Source code for MATS.dataset

#Import Packages
import numpy as np
import pandas as pd
import matplotlib.pyplot as plt
from matplotlib import gridspec

from .utilities import (
    isotope_list_molecules_isotopes,
)

from .hapi import ISO


[docs]class Dataset:
    """Combines spectrum objects into a Dataset object to enable multi-spectrum fitting.

    Parameters
    ----------
    spectra : list
        list of spectrum objects to be included in the Dataset.

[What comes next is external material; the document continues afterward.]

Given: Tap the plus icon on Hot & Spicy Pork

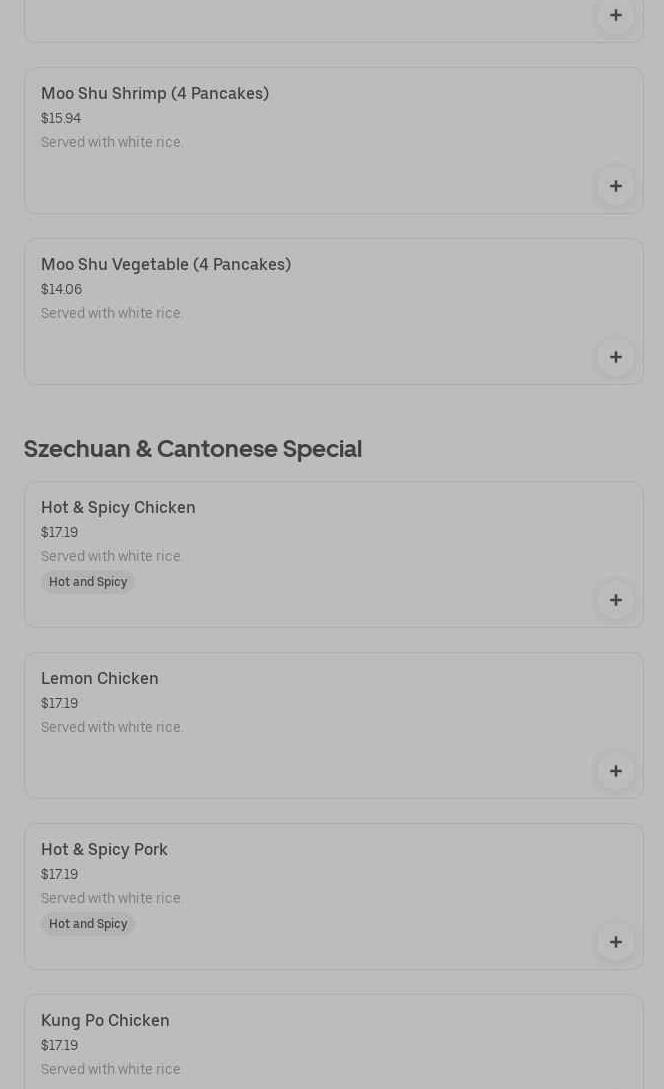Looking at the screenshot, I should (615, 942).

Example [spectrum_1, spectrum_2, . . .]
    dataset_name : str
        Used to provide a name for the Dataset to use when saving files
    param_linelist : pandas dataframe
        Reads in the  parameter linelist used in fitting.  This enables for consistency checks between the input spectra and the parameter line list.
    baseline_order : int
        sets the baseline order for all spectra in the dataset.  This will automatically be set to the maximum baseline order across all spectrum included in the Dataset.
    CIA_model : str
        Future development will allow CIA model specification.  Default is None and
    """



    def __init__(self, spectra, dataset_name, param_linelist, CIA_model = None):
        self.spectra = spectra
        self.dataset_name = dataset_name
        self.param_linelist = param_linelist
        self.CIA_model = CIA_model
        self.renumber_spectra()
        self.molecule_list = self.correct_component_list()
        self.isotope_list = self.check_iso_list()
        self.correct_etalon_list()
        self.max_baseline_order()
        self.broadener_list = self.get_broadener_list()
        self.ILS_function_dict = self.get_ILS_function_dict()

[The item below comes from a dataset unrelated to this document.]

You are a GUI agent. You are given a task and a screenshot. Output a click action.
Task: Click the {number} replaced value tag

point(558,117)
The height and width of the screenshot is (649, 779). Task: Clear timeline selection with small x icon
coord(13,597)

[docs]    def renumber_spectra(self):
        """renumbers the spectra to be sequential starting at 1 (called in the initialization of the class).
         """

        count = 1
        for spectrum in self.spectra:
            spectrum.set_spectrum_number(count)
            count+=1

[docs]    def max_baseline_order(self):
        """ sets the baseline order to be equal to the maximum in any of the included spectra.
        """

        baseline_order_list = []
        for spectrum in self.spectra:
            baseline_order_list.append(spectrum.baseline_order)
        self.baseline_order = max(baseline_order_list)

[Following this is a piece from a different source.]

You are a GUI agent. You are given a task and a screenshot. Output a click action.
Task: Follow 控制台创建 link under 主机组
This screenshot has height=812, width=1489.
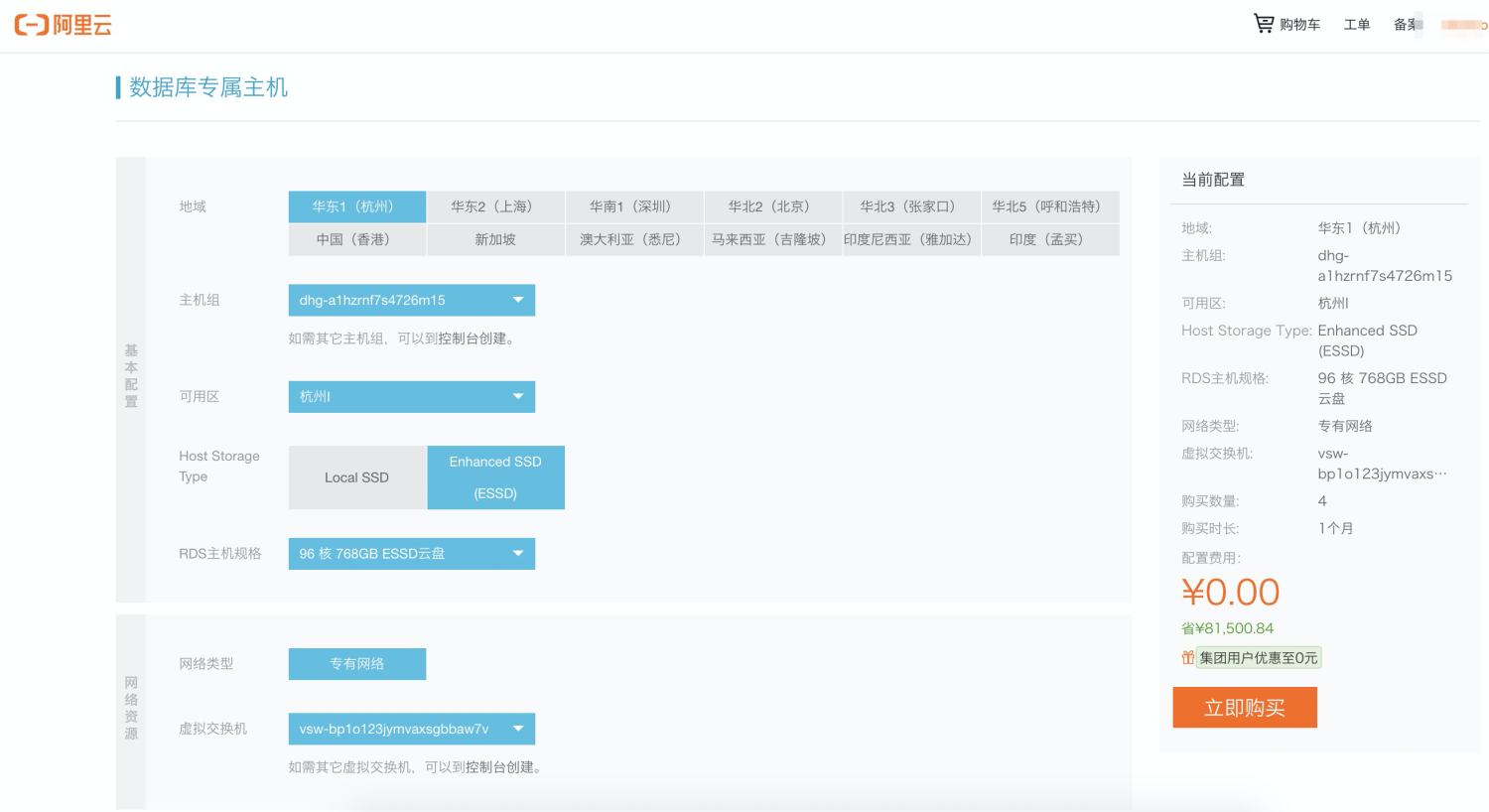point(473,338)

[docs]    def correct_component_list(self):
        """Corrects so that all spectra and the parameter line list share the same molecules, but the mole fraction is fixed to zero where molecules are not present (called in the initialization of the class).
        """

        dataset_molecule_list = []
        for spectrum in self.spectra:
            dataset_molecule_list += (spectrum.molefraction.keys())
        molecules_in_paramlist = self.param_linelist['molec_id'].unique()
        for i in range(0, len(molecules_in_paramlist)):
            if molecules_in_paramlist[i] not in dataset_molecule_list:
                dataset_molecule_list.append(molecules_in_paramlist[i])
        for spectrum in self.spectra:
            spectrum_molefraction_dictionary = spectrum.get_molefraction()
            for molecule in dataset_molecule_list:
                if molecule not in spectrum_molefraction_dictionary:
                    spectrum_molefraction_dictionary[molecule] = 0
            spectrum.set_molefraction(spectrum_molefraction_dictionary)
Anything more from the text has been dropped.